Complements of comparison and excess
Complements of adverbs are almost exclusively of one type, namely grading. As with adjectives, many adverbial heads admit indirect complements, which depend, not on the adverb itself, but on the degree modifier.
more, less . . . than Bill speaks Spanish much more fluently than his sister.
It rains less often here than in some other countries.
-er . . . than Our coach left earlier than it should have done.
as . . . as I don’t translate as accurately as a professional.
so . . . as …to-infinitive He spoke so fast as to be unintelligible.
too . . . to-inf We reached the castle too late to go inside
not adv enough . . . to-inf We didn’t leave early enough to get there in time.
Such structures may be considered (as with AdjGs) as discontinuous complementation, though the two parts of the structure, before and after the head, differ in position and content.
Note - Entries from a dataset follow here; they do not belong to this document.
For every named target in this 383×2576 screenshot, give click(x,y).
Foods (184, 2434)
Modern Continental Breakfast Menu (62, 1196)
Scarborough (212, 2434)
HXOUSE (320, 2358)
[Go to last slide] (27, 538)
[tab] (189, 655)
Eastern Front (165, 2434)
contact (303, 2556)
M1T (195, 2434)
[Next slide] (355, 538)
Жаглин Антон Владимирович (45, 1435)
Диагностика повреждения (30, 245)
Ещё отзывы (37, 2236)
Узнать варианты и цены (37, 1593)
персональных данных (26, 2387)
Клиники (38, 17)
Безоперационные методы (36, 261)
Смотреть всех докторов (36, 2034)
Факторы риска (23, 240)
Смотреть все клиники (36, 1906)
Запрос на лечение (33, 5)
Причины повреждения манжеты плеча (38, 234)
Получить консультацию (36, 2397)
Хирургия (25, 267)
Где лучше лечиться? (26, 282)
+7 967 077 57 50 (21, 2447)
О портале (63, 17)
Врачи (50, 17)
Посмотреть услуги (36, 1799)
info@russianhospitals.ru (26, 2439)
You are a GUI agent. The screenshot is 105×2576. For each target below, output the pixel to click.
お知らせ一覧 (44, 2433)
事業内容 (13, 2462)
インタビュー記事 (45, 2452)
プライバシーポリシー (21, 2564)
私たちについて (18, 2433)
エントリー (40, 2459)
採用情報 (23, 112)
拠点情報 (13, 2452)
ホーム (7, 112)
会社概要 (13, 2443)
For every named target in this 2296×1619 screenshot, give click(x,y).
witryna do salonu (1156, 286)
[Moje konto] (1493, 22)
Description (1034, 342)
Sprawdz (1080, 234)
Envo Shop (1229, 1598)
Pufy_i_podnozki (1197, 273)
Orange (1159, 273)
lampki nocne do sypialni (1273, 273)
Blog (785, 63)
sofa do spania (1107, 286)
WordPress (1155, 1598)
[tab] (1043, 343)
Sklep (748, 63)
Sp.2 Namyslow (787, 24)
The modifiers more (-er) and less do not necessarily require the than- complement; on the other hand, complements introduced by than cannot be used without a previous modifier which controls this construction.
Adverbs modified quantitatively by so and that are also complemented in the same way as adjectives. The sequence of the clauses can be inverted, the second one then becoming an explanatory comment on the first:
He explained the problem so clearly (that) everybody understood. Everybody understood the problem, he explained it so clearly.